■ TEXT PROVIDED
The Story of Steins – Know all about Beer Steins
The common material for making beer mugs before 1892 was stone, or stoneware. The 1892 Oktoberfest brought the introduction of the beer glass or the beer mug made of glass. Even though, the name Stein, the German abbreviation for stoneware, has been thought of to mean generally any robust vessel beer enthusiasts use to drink beer.
The unique history of the Stein begins with the lid, and it is in fact what actually differentiates the beer stein from the beer mug and any other beer drinking vessel for that matter. The beer mug doesn’t have a lid. The Stein does, and it is commonly attributed to keeping the flies out of the mug, thus keeping them out of your beer. Only there is a deeper history than that because the actual flies that prompted the addition of the lid were bringing death, thus the lid was added because of a series of German laws put into place for public hygiene purposes.

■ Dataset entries
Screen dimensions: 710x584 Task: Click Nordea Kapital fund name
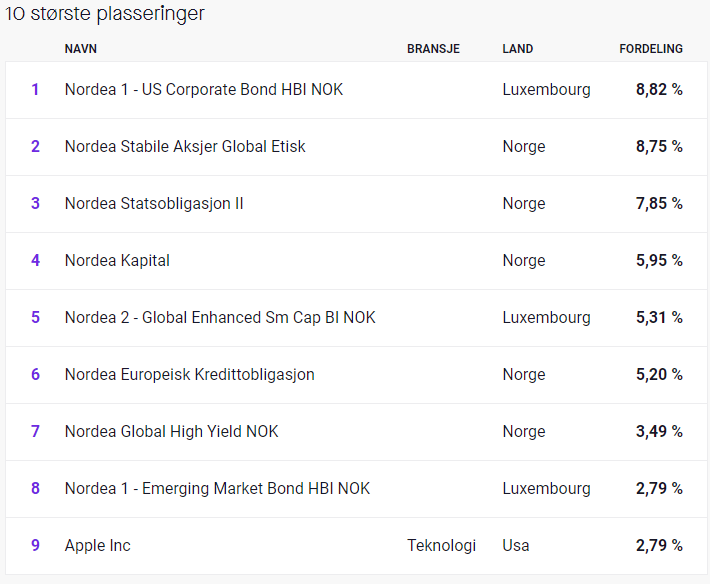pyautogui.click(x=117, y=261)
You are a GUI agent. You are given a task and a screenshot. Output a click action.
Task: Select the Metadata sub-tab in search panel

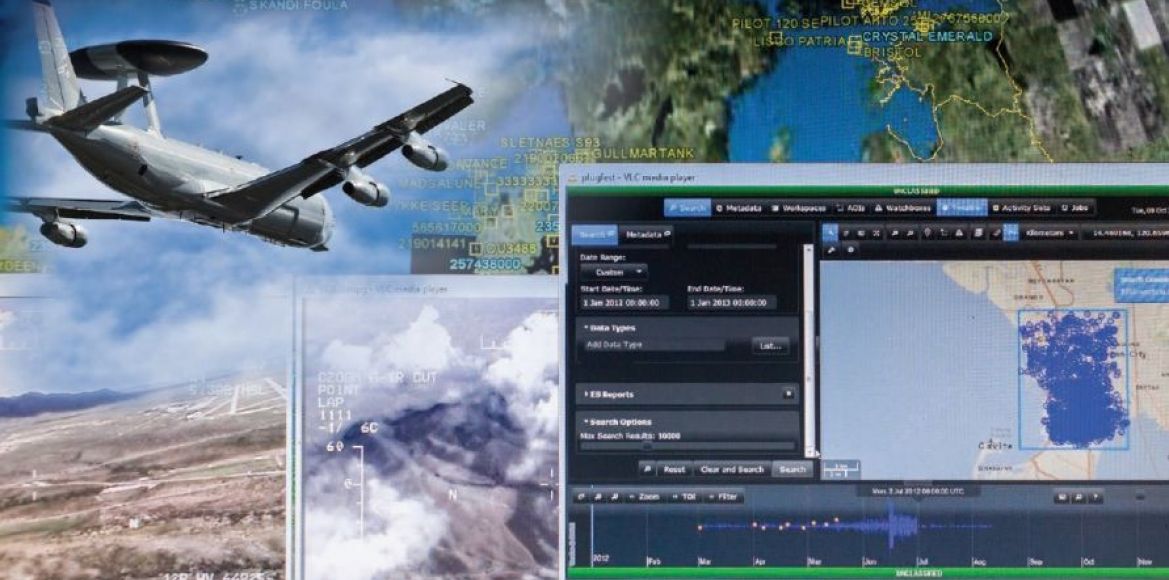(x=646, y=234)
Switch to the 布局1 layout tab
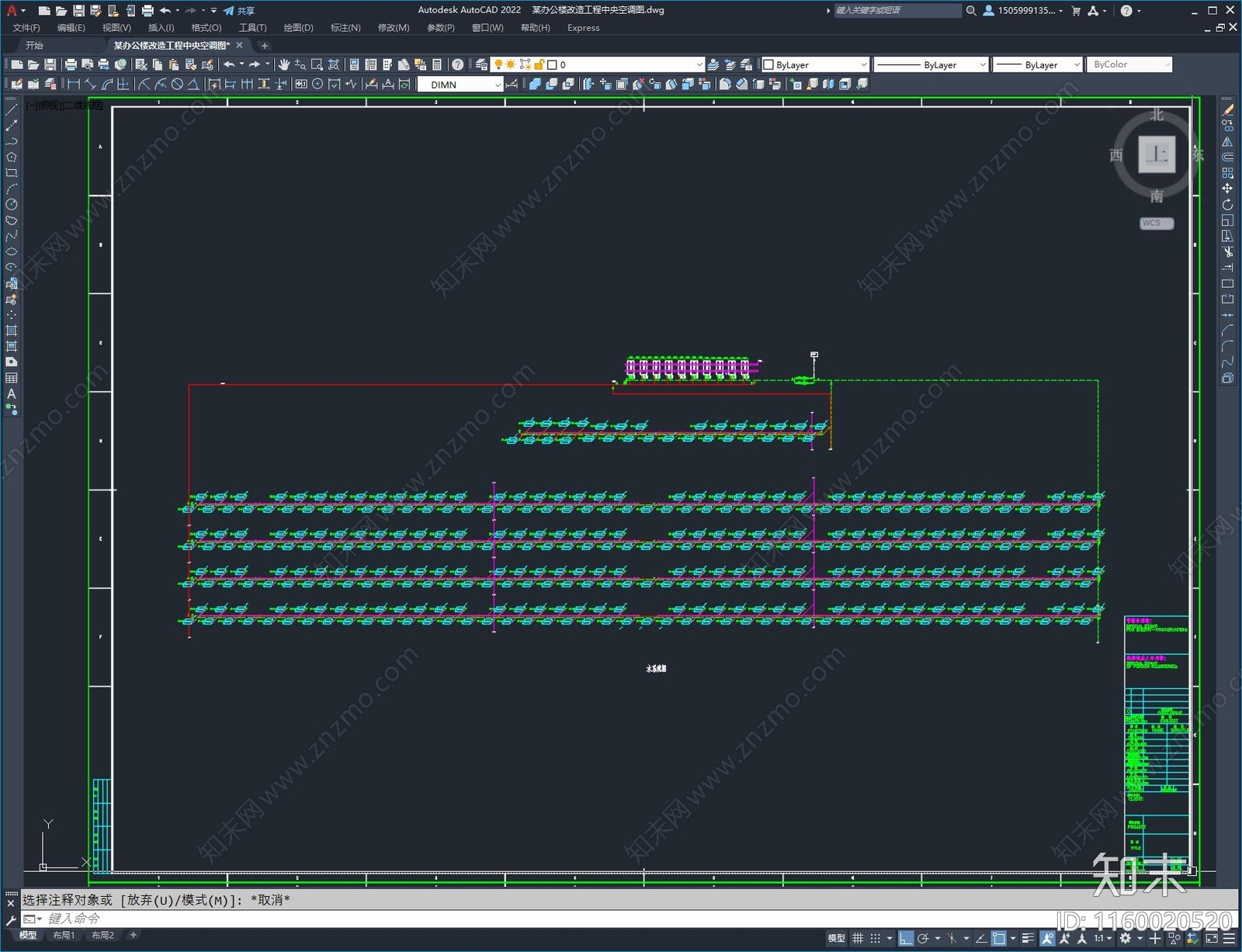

■ YOUR OBJECTIVE
Please copy out the beer stein text above in full, word for word, including its title line.

■ SOLUTION TO THE EXERCISE
The Story of Steins – Know all about Beer Steins
The common material for making beer mugs before 1892 was stone, or stoneware. The 1892 Oktoberfest brought the introduction of the beer glass or the beer mug made of glass. Even though, the name Stein, the German abbreviation for stoneware, has been thought of to mean generally any robust vessel beer enthusiasts use to drink beer.
The unique history of the Stein begins with the lid, and it is in fact what actually differentiates the beer stein from the beer mug and any other beer drinking vessel for that matter. The beer mug doesn’t have a lid. The Stein does, and it is commonly attributed to keeping the flies out of the mug, thus keeping them out of your beer. Only there is a deeper history than that because the actual flies that prompted the addition of the lid were bringing death, thus the lid was added because of a series of German laws put into place for public hygiene purposes.